* start TEXT PROVIDED *

Reputation: 713

Python file variable - what is it?

I just started with Python, and since my background is in more low-level languages (java, C++), i just cant really get some things.

So, in python one can create a file variable, by opening a text file, for example, and then iterate through its lines like this:

f = open(sys.argv[1])
for line in f:
    #do something

However, if i try f[0] the interpreter gives an error. So what structure does f object have and how do i know in general, if i can apply for ... in ... : loop to an object?

Upvotes: 5

Answers (10)

7stud

Reputation: 48609

1) f is not a list. Is there any book, tutorial, or website that told you f is a list? If not, why do you think you can treat f as a list? You certainly can't treat a file in C++ or Java as an array can you? Why not?

2) In python, a for loop does the following things:

a) The for loop calls __iter__() on the object to the right of 'in', 
   e.g. f.__iter__(). 

b) The for loop repeatedly calls next() (or __next__() in python 3) on whatever 
   f.__iter__() returns.

So f.__iter__() can return an object to do whatever it wants when next() is called on it. It just so happens that Guido decided that the object returned by a f.__iter__() should provide lines from the file when its next() method is called.

how do i know in general, if i can apply for ... in ... : loop to an object?

If the object has an __iter__() method, and the __iter__() method returns an object with a next() method, you can apply a for-in loop to it. Or in other words, you learn from experience which objects implement the iterator protocol.

Upvotes: 4

Blender

Reputation: 298364

f is a file object. The documentation lists its structure, so I'll only explain a the indexing/iterating behavior.

An object is indexable only if it implements __getitem__, which you can check by calling hasattr(f, '__getitem__') or just calling f[0] and seeing if it throws an error. In fact, that's exactly what your error message tells you:

TypeError: 'file' object has no attribute '__getitem__'

File objects are not indexable. You can call f.readlines() and return a list of lines, which itself is indexable.

Objects that implement __iter__ are iterable with the for ... in ... syntax. Now there are actually two types of iterable objects: container objects and iterator objects. Iterator objects implement two methods: __iter__ and __next__. Container objects implement only __iter__ and return an iterator object, which is actually what you're iterating over. File objects are their own iterators, as they implement both methods.

If you want to get the next item in an iterable, you can use the next() function:

first_line = next(f)

* end TEXT PROVIDED *

## REQUIREMENT A
Duplicate the stretch of the Python file object thread from "1) f is not" through "you? Why not?".
The text on Python file objects and the records that come after it are separate material.

* start ENTRIES SHOWN *

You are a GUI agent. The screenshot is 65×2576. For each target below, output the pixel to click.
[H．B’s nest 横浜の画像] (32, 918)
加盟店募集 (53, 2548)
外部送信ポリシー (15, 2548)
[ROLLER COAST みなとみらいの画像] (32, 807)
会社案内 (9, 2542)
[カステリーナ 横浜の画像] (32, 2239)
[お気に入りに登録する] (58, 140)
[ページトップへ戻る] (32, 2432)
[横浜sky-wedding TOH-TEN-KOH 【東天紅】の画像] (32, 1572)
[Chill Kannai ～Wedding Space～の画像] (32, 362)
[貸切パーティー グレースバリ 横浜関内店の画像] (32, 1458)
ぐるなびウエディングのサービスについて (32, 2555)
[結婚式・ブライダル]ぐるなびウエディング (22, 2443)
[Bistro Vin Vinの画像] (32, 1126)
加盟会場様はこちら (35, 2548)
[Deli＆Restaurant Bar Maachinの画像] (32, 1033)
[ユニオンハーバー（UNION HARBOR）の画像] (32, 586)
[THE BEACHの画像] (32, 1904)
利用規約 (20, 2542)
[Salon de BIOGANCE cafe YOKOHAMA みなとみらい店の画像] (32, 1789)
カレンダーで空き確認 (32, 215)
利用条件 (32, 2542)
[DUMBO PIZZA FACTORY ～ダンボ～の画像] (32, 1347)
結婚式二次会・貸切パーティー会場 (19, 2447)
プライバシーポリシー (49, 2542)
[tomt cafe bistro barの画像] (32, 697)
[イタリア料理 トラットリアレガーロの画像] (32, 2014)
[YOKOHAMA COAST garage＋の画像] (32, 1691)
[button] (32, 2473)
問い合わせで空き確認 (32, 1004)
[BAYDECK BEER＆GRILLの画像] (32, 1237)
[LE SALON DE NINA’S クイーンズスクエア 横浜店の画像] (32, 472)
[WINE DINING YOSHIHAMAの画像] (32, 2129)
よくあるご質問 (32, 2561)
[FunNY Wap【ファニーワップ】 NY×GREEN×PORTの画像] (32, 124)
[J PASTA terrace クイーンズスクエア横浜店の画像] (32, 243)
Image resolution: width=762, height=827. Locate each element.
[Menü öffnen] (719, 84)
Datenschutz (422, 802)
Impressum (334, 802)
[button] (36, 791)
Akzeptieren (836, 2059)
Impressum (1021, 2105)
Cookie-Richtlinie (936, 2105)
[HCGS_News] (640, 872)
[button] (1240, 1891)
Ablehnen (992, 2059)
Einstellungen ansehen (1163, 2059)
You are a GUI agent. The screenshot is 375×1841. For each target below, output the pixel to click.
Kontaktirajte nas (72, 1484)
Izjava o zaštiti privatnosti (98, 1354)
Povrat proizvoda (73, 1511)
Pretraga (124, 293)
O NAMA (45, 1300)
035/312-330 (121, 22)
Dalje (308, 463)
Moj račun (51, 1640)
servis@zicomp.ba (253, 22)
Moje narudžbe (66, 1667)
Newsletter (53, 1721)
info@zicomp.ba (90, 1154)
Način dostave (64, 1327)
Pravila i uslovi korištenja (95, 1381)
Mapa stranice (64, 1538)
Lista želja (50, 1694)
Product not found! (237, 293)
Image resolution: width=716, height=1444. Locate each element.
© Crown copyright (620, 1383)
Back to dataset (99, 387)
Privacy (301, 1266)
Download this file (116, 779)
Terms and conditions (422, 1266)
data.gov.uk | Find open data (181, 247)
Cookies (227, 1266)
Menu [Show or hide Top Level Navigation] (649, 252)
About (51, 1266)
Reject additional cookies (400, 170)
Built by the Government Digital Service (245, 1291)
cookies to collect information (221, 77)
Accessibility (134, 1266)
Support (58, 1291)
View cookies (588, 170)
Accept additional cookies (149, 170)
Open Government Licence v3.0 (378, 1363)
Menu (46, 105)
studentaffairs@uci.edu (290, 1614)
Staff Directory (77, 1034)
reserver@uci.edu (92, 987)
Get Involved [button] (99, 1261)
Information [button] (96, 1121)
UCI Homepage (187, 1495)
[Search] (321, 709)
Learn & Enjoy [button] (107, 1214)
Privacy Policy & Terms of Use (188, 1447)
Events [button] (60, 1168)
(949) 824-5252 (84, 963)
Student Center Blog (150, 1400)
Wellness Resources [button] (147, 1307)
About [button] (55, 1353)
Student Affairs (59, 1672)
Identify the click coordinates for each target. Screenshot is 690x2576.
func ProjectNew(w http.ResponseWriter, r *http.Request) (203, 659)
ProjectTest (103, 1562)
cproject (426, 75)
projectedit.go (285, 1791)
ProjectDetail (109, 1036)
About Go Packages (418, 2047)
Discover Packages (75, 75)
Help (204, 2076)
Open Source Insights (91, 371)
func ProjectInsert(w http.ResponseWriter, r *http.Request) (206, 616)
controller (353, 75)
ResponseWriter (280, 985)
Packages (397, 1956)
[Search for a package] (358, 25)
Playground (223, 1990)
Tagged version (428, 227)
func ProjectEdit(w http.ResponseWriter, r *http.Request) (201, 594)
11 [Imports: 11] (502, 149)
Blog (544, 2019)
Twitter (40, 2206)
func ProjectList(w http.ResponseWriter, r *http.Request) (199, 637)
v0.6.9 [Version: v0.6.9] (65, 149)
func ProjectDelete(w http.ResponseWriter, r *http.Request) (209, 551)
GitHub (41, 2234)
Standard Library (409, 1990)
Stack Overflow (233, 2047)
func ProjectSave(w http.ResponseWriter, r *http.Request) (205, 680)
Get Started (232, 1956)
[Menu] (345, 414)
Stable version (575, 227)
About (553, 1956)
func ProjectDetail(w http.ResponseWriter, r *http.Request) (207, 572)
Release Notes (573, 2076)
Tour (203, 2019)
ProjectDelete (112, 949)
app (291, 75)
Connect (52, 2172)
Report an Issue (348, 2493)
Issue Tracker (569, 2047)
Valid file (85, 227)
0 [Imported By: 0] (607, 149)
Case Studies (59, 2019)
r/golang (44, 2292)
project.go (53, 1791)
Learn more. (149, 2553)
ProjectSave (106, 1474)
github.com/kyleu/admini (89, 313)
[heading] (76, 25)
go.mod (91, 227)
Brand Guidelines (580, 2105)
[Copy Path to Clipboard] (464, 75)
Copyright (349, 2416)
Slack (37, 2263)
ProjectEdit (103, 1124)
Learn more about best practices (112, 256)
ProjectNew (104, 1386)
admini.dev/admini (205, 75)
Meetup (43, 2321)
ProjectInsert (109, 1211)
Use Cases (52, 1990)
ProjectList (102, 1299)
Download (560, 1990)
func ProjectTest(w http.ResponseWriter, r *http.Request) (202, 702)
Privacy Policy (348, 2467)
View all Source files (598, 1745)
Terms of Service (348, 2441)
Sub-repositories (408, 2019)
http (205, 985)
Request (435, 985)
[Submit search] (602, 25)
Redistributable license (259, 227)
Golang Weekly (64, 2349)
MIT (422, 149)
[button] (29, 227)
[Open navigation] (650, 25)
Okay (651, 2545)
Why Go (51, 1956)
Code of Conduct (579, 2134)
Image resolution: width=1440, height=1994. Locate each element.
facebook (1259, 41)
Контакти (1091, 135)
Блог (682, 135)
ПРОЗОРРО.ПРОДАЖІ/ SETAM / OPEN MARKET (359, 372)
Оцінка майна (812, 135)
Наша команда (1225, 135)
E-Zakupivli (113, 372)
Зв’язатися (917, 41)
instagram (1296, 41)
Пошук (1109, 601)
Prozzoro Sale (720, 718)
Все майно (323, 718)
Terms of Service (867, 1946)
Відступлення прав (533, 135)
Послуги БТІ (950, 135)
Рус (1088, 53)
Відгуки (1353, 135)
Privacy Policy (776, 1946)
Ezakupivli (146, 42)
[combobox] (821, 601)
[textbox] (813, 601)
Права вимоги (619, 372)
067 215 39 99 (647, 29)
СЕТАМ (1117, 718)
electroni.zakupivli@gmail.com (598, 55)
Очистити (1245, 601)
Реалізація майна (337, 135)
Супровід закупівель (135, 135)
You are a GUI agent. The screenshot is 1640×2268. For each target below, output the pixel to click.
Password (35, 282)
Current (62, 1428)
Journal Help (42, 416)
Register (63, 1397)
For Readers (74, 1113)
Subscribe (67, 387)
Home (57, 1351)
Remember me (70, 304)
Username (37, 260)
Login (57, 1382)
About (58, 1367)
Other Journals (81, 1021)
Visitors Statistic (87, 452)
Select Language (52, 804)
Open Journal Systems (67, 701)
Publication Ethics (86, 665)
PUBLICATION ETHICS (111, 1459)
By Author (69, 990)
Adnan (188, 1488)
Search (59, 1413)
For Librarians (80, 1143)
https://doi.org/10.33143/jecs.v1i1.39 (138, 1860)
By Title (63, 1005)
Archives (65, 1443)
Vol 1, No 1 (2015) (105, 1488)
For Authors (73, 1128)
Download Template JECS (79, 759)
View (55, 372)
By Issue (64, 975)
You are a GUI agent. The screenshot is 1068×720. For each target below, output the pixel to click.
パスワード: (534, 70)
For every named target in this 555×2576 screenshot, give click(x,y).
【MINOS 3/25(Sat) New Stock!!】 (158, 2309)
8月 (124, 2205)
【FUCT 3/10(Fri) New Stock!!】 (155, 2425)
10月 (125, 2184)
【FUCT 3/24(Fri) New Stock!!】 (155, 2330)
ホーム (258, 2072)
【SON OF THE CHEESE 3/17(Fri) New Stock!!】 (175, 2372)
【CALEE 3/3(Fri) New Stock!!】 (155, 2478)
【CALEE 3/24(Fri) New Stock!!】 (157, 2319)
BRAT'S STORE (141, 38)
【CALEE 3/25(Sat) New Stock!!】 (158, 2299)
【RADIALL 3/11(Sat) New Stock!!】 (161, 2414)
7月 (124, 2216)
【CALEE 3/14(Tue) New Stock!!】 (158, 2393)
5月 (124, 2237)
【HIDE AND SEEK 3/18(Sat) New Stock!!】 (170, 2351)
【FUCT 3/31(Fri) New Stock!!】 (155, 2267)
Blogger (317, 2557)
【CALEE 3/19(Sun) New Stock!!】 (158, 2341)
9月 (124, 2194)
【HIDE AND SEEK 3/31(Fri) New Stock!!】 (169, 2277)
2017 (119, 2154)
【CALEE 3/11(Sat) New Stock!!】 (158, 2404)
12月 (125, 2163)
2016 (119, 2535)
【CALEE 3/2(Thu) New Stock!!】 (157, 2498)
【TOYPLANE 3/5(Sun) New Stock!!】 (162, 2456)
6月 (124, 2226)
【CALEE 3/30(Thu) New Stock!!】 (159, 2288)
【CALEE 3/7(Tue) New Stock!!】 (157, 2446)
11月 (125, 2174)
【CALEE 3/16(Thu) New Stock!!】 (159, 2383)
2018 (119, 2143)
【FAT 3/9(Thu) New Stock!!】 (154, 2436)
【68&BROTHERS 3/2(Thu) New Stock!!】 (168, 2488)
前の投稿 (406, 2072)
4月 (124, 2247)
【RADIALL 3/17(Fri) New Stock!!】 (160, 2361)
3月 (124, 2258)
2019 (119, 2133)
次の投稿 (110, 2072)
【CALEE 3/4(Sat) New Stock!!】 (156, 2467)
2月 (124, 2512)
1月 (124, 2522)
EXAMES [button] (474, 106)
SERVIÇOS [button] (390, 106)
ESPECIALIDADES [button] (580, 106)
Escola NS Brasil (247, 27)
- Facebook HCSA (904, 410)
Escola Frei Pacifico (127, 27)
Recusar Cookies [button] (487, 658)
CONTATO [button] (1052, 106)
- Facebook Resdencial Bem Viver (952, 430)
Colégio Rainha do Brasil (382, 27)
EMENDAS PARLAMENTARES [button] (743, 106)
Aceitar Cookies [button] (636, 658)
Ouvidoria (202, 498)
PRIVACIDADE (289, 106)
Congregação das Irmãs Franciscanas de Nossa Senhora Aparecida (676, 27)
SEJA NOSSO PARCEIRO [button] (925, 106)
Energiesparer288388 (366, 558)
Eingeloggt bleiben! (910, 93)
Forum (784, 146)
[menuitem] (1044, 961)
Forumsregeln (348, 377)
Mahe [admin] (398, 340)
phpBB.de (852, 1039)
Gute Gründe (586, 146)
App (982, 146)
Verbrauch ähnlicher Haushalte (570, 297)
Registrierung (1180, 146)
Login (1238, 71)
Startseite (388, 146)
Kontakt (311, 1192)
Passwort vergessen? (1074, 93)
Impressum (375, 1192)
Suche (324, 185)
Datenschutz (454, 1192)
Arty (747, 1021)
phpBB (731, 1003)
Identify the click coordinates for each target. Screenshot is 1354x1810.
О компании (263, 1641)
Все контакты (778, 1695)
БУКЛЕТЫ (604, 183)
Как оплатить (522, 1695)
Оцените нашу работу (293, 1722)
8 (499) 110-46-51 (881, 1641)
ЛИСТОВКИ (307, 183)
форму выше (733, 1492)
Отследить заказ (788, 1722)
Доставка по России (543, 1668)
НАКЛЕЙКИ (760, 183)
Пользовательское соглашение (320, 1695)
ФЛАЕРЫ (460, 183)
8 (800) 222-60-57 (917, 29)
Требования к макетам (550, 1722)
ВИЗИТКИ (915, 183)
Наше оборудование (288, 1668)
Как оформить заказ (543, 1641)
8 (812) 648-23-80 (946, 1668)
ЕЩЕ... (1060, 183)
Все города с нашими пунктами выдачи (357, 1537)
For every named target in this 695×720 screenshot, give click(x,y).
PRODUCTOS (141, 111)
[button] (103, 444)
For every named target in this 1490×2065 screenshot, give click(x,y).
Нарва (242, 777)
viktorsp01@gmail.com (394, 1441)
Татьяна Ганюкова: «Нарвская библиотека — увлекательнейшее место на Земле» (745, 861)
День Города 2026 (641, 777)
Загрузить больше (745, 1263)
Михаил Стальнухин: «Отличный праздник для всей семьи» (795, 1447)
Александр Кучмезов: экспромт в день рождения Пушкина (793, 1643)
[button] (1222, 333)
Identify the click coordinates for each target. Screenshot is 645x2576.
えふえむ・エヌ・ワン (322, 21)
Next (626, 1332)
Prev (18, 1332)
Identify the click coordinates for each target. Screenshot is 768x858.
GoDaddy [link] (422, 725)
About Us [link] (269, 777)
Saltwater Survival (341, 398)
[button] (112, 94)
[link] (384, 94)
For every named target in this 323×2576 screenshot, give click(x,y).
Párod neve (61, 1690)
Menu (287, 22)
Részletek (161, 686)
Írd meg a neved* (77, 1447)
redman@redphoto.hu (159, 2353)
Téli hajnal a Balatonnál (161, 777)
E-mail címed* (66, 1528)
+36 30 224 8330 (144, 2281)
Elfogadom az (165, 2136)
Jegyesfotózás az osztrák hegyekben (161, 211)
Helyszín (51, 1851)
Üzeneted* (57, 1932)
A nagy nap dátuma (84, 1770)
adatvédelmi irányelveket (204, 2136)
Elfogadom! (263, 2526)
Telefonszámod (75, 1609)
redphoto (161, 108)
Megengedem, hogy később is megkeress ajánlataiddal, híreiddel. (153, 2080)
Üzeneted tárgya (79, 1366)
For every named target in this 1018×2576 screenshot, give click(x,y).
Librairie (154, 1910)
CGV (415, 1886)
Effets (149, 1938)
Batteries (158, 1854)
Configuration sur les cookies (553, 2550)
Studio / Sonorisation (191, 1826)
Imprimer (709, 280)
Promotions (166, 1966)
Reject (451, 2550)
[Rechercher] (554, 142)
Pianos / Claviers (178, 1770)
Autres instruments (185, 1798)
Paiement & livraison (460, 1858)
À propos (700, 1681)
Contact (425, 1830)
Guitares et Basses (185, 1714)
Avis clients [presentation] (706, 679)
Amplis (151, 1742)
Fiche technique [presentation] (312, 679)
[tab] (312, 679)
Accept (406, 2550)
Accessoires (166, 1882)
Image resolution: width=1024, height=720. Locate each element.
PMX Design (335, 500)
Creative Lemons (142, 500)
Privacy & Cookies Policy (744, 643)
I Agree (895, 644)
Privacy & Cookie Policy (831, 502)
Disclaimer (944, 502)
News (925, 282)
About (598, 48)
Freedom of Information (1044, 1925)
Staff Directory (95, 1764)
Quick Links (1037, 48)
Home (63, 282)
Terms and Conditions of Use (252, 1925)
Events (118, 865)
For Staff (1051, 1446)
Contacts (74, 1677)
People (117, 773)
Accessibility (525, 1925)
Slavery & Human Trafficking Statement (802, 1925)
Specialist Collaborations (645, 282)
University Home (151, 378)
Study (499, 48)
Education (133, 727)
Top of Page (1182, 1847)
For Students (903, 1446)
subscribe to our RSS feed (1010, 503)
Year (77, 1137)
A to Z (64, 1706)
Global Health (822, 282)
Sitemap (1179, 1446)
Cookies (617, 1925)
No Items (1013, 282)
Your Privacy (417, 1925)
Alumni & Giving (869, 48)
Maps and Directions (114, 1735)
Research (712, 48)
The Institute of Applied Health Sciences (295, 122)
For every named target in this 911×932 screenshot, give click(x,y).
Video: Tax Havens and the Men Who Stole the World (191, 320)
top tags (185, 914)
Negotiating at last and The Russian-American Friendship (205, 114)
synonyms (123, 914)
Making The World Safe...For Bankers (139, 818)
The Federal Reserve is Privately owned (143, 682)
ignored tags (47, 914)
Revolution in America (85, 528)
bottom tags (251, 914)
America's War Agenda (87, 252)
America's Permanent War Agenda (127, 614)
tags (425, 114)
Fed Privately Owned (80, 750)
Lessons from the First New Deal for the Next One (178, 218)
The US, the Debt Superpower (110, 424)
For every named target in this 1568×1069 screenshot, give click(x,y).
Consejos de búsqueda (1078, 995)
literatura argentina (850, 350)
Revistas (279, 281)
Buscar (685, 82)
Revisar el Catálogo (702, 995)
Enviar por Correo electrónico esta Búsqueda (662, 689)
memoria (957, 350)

* end ENTRIES SHOWN *

## REQUIREMENT B
Report how many lines of the records contain the string "ProjectNew", with case counting. Give only the number.

## COMPLETE ANSWER A
1) f is not a list. Is there any book, tutorial, or website that told you f is a list? If not, why do you think you can treat f as a list? You certainly can't treat a file in C++ or Java as an array can you? Why not?

## COMPLETE ANSWER B
2